Sa carrière dans les comics est fort bien lancée. Et s'il fait alors quelques fill-ins pour Marvel en dessinant quelques épisodes de Daken, il préfère insister dans les indés en offrant une courte suite à Proof, puis en lançant avec Kurtis J. Wiebe le comics Green Wake. Pourtant, malgré des critiques élogieuses, celui-ci ne marchera pas très bien en comics shops et devra s'arrêter rapidement (dix numéros tout de même, mais ils en avaient prévu beaucoup plus). Ce qui n'empêche pas Rossmo de faire désormais partie de ces artistes à qui Image confie régulièrement des couvertures variantes.
Bien installé chez Image, et visiblement très apprécié par Eric Stephenson, Riley Rossmo va rentrer dans une phase de stakhanovisme intense. Ainsi, s'il continue toujours à faire quelques fill-ins sur Daken, il va aussi lancer Rebel Blood, son premier comics qu'il écrit aussi. Une histoire d'horreur qui montre qu'il a plus de registres à sa palette que le fantastique un peu absurde.
Peu de temps après, toujours en 2012, il retrouve Kurtis J. Wiebe pour lancer Debris, une mini-série aussi saisissante par son histoire, qui présente un futur où la Terre est recouverte par les déchets de l'humanité, que par son dessin où Rossmo dévoile tout son talent. Juste après, il collabore avec Nick Spencer pour lancer Bedlam, un comics d'horreur aussi malsain qu'il est intéressant, et qui surtout permet au dessinateur d'offrir encore une nouvelle facette à son art.

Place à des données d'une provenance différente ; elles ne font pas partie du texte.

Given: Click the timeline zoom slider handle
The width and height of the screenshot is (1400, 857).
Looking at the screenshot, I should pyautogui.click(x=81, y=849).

Désormais convoité par tous les éditeurs, il fait le choix de ne pas signer avec les majors, préférant travailler sur des projets qui l'intéressent. Ainsi, en 2014 il se lance dans son premier projet (autre que des couvertures) pour BOOM! Studios en dessinant Curse. Dans un même temps, il se rapproche de Valiant pour lesquels il fait de nombreuses couvertures puis des fill-ins sur Harbringer.
Encore en 2014 (on vous l'a dit, il est accro au travail), il va retrouver celui avec qui tout a commencé, Alex Grecian (qui entretemps a écrit plusieurs romans qui ont plutôt bien marché), pour lancer à nouveau chez Image Comics la série Rasputin. Cette nouvelle réinterprétation de la dernière nuit du conseiller maudit du dernier Tsar est imaginée sur un mode fantastique et confirme tout le bien que l'on pense alors de lui, revenant régulièrement dans les conversations sur les artistes à suivre.
2015 serait-elle l'année de la reconnaissance publique ? Celle où il va enfin se faire un nom avec des projets plus en vue ? C'est en tous cas bien parti puisqu'il va être invité par DC Comics à participer à l'artbook sur Mad Max : Fury Road où il figure en bonne place, entre David Mack et R.M. Guéra, posé. D'ailleurs, celui qui a fait son retour aux sources puisqu'il est désormais professeur à l'Alberta College of Art and Design, lance avec Ming Doyle et James Tynion IV son premier comics mainstream avec Constantine. Nul doute que dans les années à venir, on entendra de plus en plus souvent son nom, surtout s'il continue sur ce rythme de forcené.